[Opening Source material section]

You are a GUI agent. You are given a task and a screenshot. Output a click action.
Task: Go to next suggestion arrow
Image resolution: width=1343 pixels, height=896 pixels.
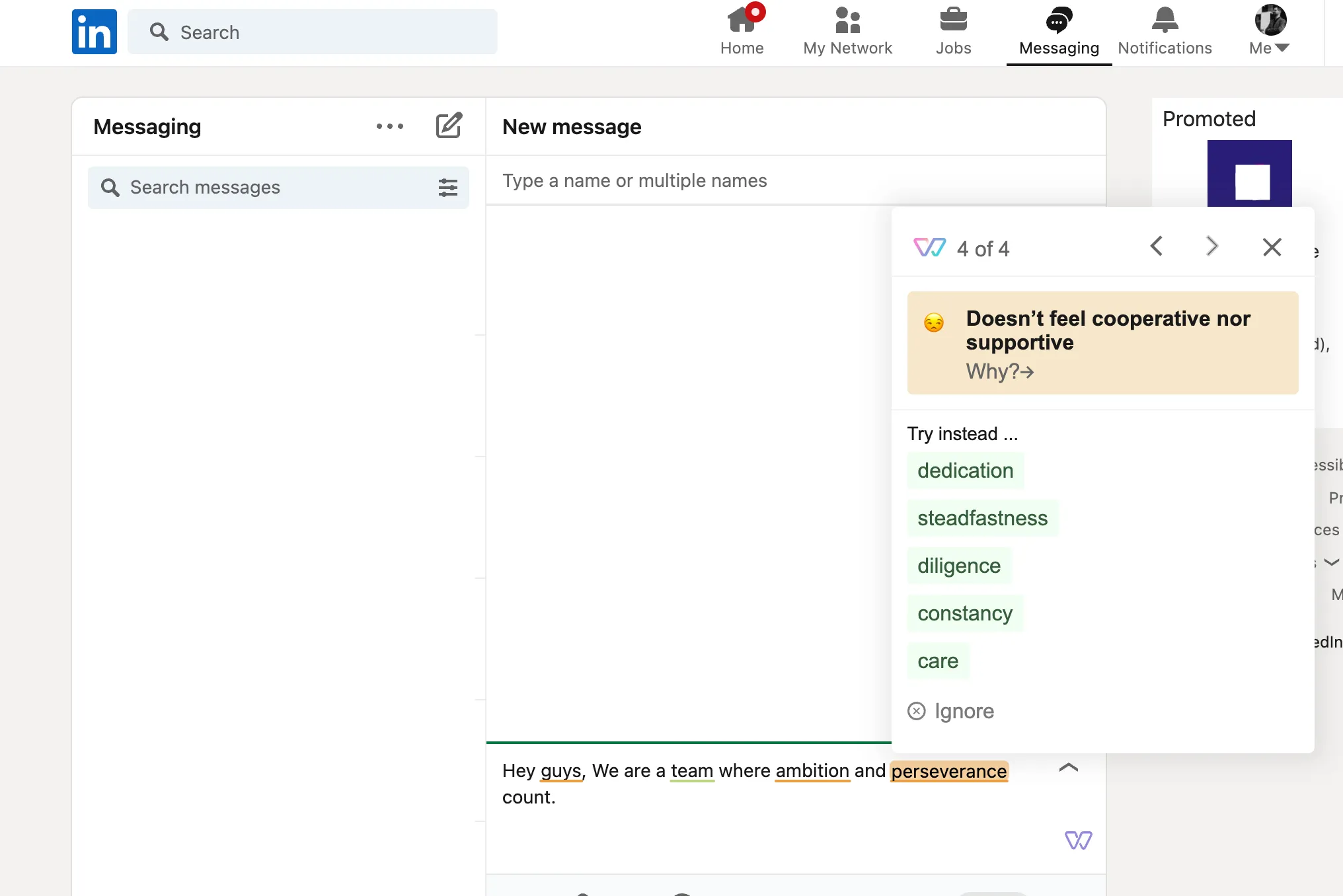pyautogui.click(x=1211, y=247)
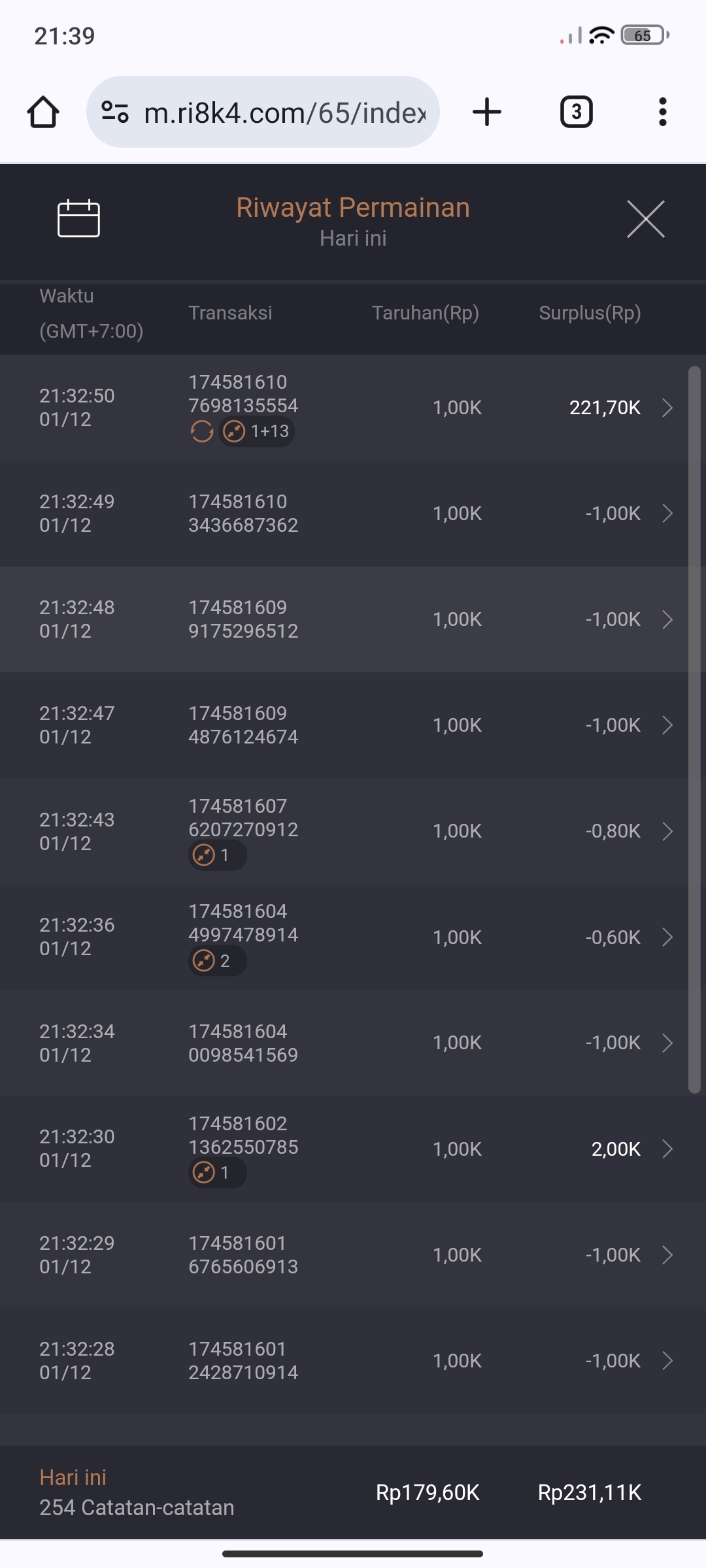
Task: Open transaction 1745816016765606913 entry
Action: coord(243,1255)
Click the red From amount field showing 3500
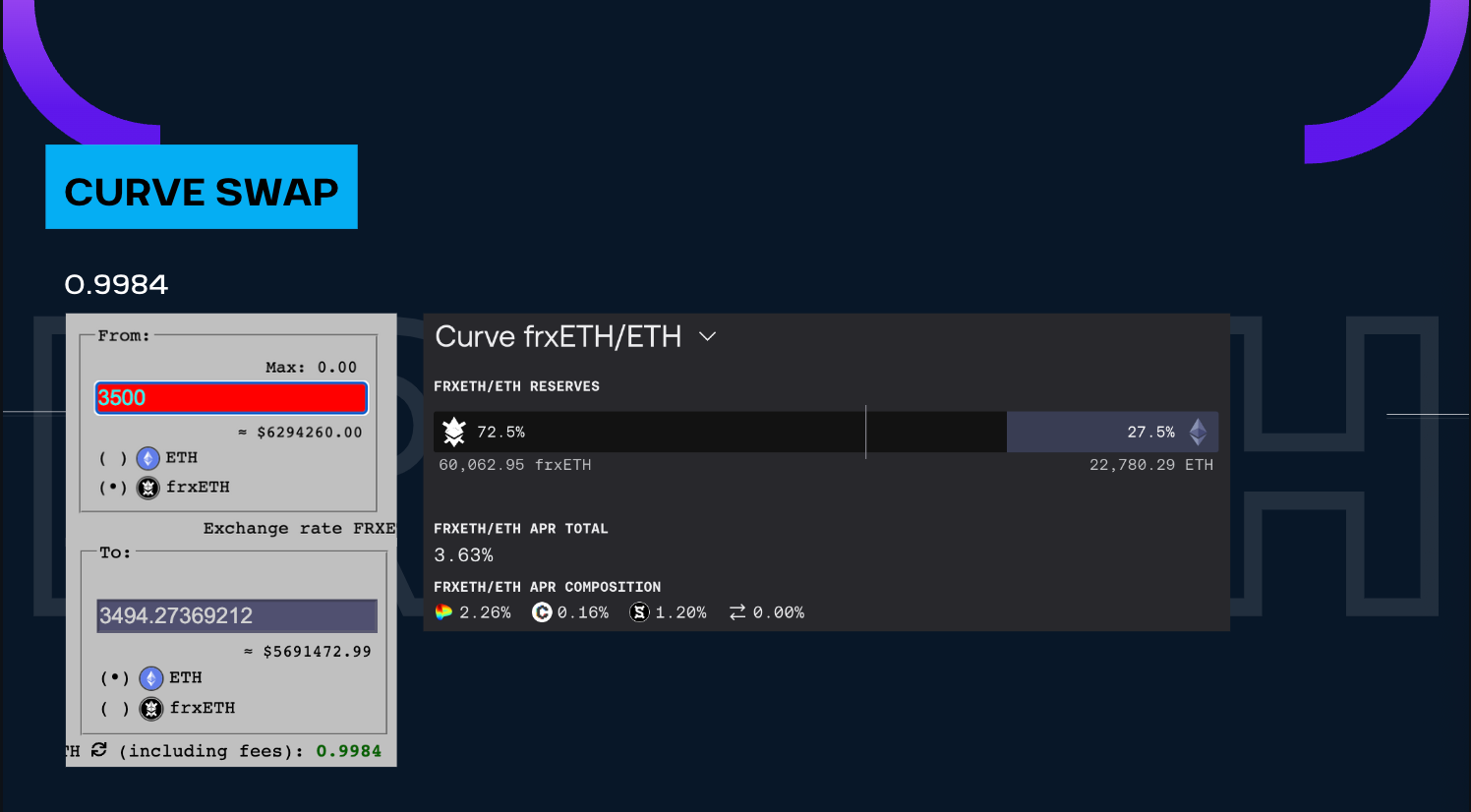 click(x=231, y=398)
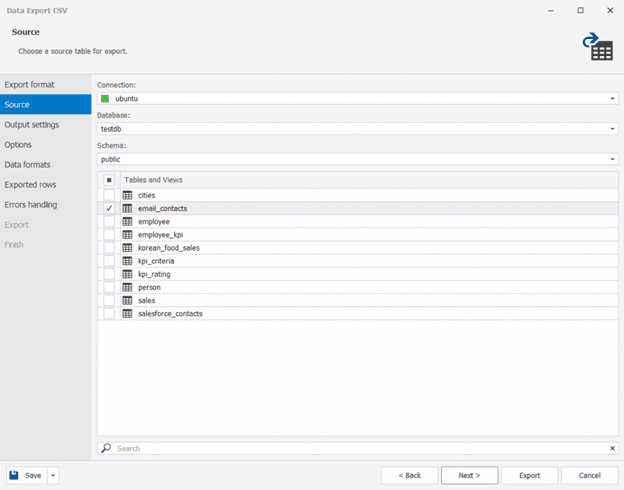624x490 pixels.
Task: Expand the Save button dropdown arrow
Action: pos(53,475)

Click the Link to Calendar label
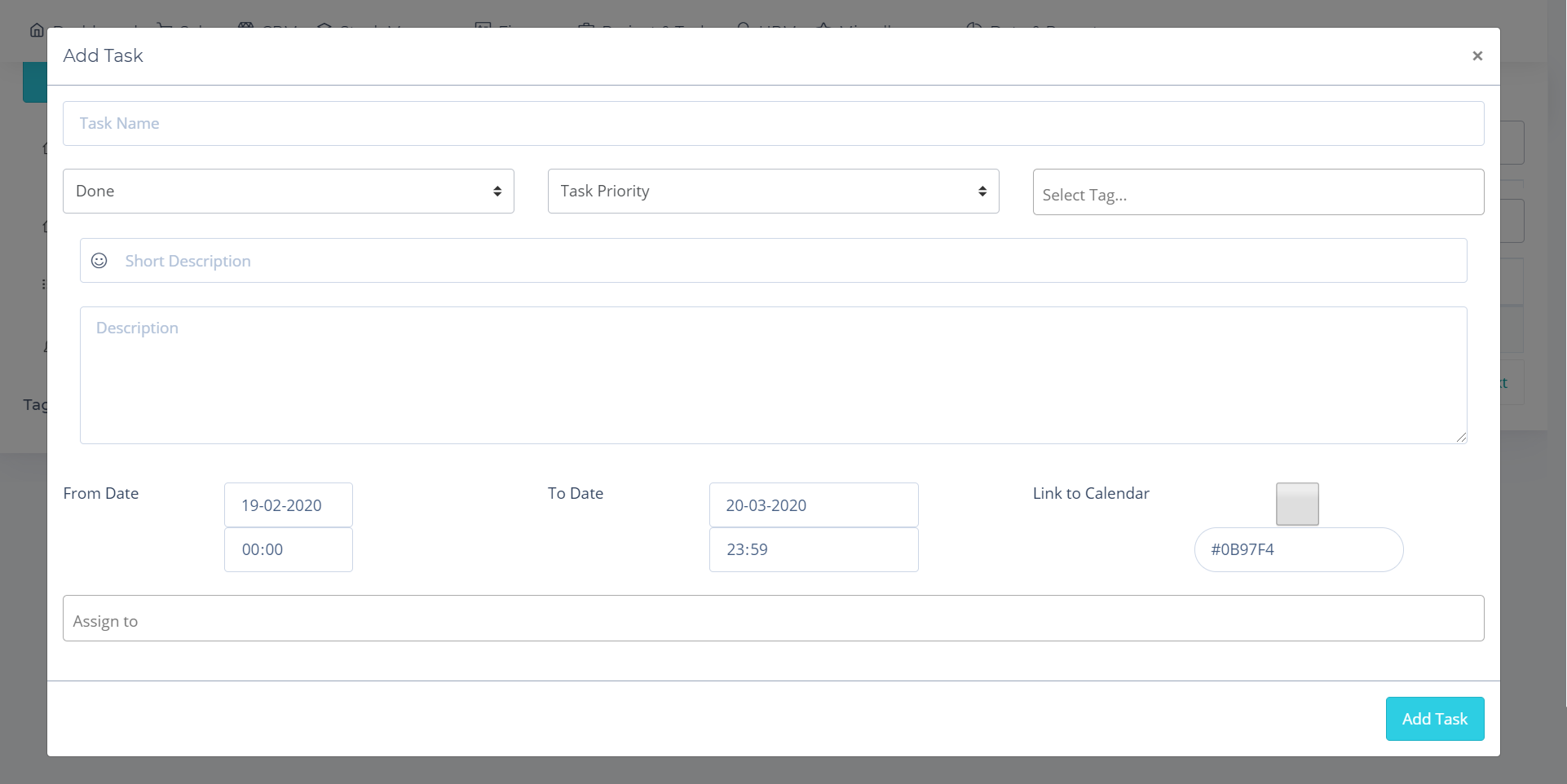point(1090,494)
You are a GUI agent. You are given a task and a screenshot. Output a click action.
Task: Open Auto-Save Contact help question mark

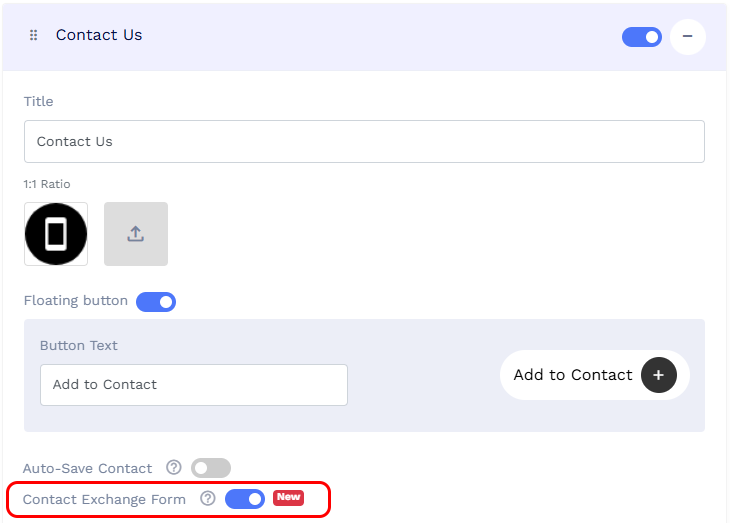tap(174, 467)
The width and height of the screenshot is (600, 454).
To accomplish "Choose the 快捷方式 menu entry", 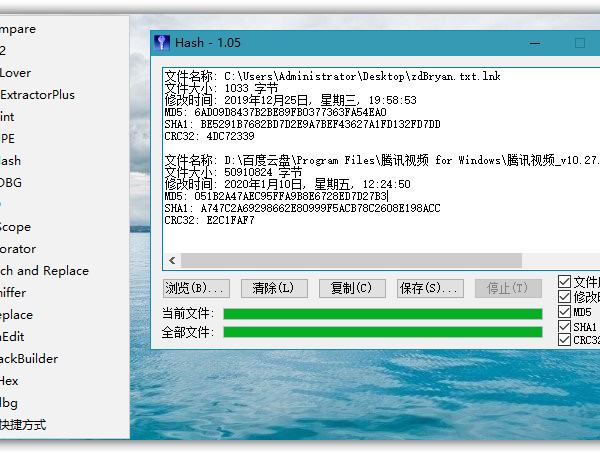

[Closing Source material section]

Task description -
The expected response is every entry above, repeated exactly, pictures removed.

Expected output -
You are a GUI agent. You are given a task and a screenshot. Output a click action.
Task: Go to next suggestion arrow
Image resolution: width=1343 pixels, height=896 pixels.
pyautogui.click(x=1211, y=247)
Task: Open transaction 1745816016765606913 entry
Action: coord(243,1255)
Click the red From amount field showing 3500
 click(x=231, y=398)
624x490 pixels.
Task: Expand the Save button dropdown arrow
Action: pos(53,475)

Click the Link to Calendar label
point(1090,494)
You are a GUI agent. You are given a task and a screenshot. Output a click action.
Task: Open Auto-Save Contact help question mark

tap(174, 467)
The width and height of the screenshot is (600, 454).
To accomplish "Choose the 快捷方式 menu entry", 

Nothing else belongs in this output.